- Born: Raymond Louw 13 October 1926 Cape Town, South Africa
- Died: 5 June 2019 (aged 92) South Africa
- Occupations: Journalist and editor
- Employer: Rand Daily Mail
- Known for: editorship Rand Daily Mail during the 1960s and 80s
- Spouse: Jean Ramsay Byres
- Children: Fiona, Derek, Alistair

= Raymond Louw =

South African journalist (1926–2019)

Raymond Louw (13 October 1926 – 5 June 2019) was a South African journalist, editor, and media commentator in South Africa. He was an editor of the influential Rand Daily Mail and received numerous awards and accolades for his services to journalism and media freedom in South Africa. In 2011, he was named a World Press Freedom Hero by the Vienna-based International Press Institute. The award cited his "commitment to press freedom and his outspoken defence of journalists’ rights".

==Early life==
Born in Cape Town, Union of South Africa, on 13 October 1926, Louw attended Parktown Boys' High School in Johannesburg. After completing his matric, he sat a railway exam and was accepted for an apprenticeship as a mechanical engineer but instead took a job as a copy holder at the Rand Daily Mail. He would apply several time to be a reporter but he claimed was turned down due to his Afrikaner sounding surname even though he was English, so it took two years to become a junior reporter in 1946.

==Career==
To improve his journalism experience, he left with his wife for six years of work experience in England. There he worked as a reporter on the Worthing Gazette and Barrow Evening News. After he returned to South Africa in 1957, he became the night news editor of the Rand Daily Mail and in 1959, became the news editor of the Sunday Times until 1960 rejoining the Mail. He replaced Laurence Gandar as editor of the Rand Daily Mail in 1965 and was seen an apolitical candidate than the former editor, less likely to offend the government.

In 1974 the board of the Mail attempted to remove him by asking him to chair a committee to implement an electronic editing project but refused. By 1975 he assisted in preventing the South African Associated Newspapers (SAAN) being purchased by government backed buyers which is successful, changed the editorial content of the group.

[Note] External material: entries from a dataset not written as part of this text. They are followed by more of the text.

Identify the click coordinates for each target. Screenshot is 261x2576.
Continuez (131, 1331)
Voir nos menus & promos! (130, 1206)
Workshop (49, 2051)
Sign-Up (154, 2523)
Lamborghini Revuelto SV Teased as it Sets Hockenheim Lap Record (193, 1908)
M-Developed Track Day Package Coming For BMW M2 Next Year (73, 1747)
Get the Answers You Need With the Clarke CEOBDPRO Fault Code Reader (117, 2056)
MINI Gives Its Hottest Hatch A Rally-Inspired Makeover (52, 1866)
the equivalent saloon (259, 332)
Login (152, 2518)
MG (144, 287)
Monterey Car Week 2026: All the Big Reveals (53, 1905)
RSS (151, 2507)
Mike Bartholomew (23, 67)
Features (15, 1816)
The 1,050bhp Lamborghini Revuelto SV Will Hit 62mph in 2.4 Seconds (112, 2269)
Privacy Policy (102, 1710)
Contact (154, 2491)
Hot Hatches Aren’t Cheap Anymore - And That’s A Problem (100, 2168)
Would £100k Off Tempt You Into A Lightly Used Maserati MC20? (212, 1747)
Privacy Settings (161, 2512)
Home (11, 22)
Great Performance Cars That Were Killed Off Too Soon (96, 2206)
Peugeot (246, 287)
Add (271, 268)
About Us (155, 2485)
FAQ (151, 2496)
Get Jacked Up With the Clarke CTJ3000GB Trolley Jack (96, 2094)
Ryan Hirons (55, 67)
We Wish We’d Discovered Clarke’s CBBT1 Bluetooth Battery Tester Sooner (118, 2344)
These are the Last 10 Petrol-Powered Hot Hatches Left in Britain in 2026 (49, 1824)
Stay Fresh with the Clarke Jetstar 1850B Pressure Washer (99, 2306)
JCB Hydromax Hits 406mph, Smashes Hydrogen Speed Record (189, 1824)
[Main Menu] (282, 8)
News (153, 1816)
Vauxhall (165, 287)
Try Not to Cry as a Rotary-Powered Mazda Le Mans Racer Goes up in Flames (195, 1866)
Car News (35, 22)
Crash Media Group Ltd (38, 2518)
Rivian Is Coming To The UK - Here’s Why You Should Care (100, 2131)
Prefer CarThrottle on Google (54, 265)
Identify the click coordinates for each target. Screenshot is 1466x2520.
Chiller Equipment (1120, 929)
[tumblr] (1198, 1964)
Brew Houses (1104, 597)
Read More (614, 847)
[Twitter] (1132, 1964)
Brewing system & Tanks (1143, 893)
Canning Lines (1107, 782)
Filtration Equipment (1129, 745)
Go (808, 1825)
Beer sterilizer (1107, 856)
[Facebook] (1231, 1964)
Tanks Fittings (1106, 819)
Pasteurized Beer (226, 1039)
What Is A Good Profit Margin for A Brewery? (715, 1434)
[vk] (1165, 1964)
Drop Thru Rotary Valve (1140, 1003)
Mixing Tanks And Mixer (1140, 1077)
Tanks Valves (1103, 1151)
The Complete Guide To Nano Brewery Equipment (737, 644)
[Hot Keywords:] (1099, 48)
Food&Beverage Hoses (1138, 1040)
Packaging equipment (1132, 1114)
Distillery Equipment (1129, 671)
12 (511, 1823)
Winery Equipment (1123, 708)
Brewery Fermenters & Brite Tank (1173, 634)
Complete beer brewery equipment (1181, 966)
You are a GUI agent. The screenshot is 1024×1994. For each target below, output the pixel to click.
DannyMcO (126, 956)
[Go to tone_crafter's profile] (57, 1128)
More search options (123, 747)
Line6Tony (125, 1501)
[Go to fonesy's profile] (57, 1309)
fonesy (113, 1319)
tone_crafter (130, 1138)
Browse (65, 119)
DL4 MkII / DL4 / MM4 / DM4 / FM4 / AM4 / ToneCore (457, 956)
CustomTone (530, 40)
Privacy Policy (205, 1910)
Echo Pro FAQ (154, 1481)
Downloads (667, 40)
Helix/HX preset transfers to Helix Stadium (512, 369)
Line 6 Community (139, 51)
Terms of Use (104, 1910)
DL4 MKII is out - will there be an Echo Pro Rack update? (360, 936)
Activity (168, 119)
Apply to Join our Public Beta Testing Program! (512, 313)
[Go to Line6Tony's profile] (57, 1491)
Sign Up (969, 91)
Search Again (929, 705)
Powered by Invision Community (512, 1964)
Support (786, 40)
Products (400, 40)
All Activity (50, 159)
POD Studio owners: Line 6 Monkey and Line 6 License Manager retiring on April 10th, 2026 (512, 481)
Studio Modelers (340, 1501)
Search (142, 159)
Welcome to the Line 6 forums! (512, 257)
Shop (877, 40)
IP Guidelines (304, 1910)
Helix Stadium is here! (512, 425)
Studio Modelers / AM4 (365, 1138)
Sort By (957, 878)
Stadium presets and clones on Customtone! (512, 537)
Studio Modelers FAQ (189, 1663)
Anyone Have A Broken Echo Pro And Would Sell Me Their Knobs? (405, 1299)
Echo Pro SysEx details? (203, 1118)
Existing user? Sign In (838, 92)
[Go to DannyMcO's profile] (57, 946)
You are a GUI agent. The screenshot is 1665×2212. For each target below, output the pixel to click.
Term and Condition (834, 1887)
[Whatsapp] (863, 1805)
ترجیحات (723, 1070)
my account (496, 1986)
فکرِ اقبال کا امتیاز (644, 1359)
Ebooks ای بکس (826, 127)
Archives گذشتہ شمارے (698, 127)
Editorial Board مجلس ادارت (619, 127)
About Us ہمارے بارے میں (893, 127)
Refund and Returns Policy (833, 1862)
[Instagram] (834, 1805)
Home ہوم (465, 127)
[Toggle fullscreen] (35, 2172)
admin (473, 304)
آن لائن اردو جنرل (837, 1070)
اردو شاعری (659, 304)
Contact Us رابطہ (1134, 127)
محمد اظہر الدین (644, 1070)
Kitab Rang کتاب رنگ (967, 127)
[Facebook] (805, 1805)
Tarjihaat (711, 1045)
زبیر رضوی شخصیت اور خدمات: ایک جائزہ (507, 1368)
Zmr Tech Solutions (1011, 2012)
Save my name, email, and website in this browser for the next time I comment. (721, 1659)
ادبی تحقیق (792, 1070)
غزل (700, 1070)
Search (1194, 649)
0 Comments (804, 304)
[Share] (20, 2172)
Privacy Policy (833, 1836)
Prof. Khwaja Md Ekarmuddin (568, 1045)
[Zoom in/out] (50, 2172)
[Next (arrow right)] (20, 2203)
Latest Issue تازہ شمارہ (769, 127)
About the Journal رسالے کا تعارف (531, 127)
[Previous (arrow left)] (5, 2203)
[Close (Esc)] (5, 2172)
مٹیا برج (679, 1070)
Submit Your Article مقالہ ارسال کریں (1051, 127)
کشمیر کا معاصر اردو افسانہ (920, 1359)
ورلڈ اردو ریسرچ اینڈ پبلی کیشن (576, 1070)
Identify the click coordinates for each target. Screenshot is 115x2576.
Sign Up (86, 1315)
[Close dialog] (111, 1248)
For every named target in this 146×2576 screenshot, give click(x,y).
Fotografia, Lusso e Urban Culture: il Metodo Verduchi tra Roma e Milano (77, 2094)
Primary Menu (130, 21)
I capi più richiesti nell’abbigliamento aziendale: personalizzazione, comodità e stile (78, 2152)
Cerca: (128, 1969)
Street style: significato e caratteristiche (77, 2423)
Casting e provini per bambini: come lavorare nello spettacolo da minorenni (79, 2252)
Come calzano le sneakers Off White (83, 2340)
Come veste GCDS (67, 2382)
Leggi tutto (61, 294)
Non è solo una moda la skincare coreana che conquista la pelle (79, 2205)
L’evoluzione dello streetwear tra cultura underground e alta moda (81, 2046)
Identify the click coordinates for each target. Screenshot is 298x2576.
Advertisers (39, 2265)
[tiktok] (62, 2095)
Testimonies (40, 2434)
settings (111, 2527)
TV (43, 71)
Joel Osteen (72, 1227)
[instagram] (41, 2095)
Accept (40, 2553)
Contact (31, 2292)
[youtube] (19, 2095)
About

In October 1976 he was fired as editor of the Mail and the board reluctantly appointed as the General Manager of SAAN in 1977. Though given no work for five months, he held the position until 1982 when his position ended during company wide restructuring.

==Later life==
After his retrenchment in 1982, he continued to maintain an interest in journalism. In 1983, he and his wife started a weekly newsletter, the Southern African Report, a publication they maintained until 2010 when they sold it. On the demise of the Rand Daily Mail in 1985, he attempted to rescue it by seeking new backers and attempting to get the owners to reverse their decision. In 1989, he met the ANC in Lusaka with other journalists and businessmen as part of the Five Freedoms Forum. He headed the Media Defence Trust, an organisation created to assist journalists censored or imprisoned. In 1996, he campaigned for the release of jailed journalists around the world and helped in the release of Pius Njawé and Ali Lmrabet. He was vice president of the South African branch of PEN International. As chair of the New Era Schools Trust, it helped establish non-racial schools. And he helped found the University of Witwatersrand's Media Business Training Foundation which assisted to improve the training of Black business journalists.

==Marriage==
He met his wife Jean Ramsay Byres, a sister of a colleague at the Rand Daily Mail and they married in 1949.

==Honours==
He received an honorary doctorate of literature from Rhodes University in 2012 and the same honour from the University of Witwatersrand in 2015. Awards included the Pringle Medal for services to journalism from the SA Society of Journalists. In 2005, received the Media Freedom Award from Media Institute of Southern Africa. In 2007, he received the Mondi-Shanduka Newspaper Lifetime Achiever Award. Louw was awarded the International Press Institute award for Press Freedom Campaigning in 2011, jointly with Daniel Pearl. In 2021, he was bestowed in the Gold Order of Ikhamanga posthumously "For his enormous contribution to the field of journalism, and using the pen as his weapon to expose lies and shine the light on the atrocities of apartheid."

==Death==
He died on 5 June 2019 at the age of 92 of a heart attack after recovering from an operation for a kidney infection. His wife Jean died the day before, following an operation after breaking her hip in a fall a week earlier. He is survived by daughter Fiona Ramsay and son Derek Louw.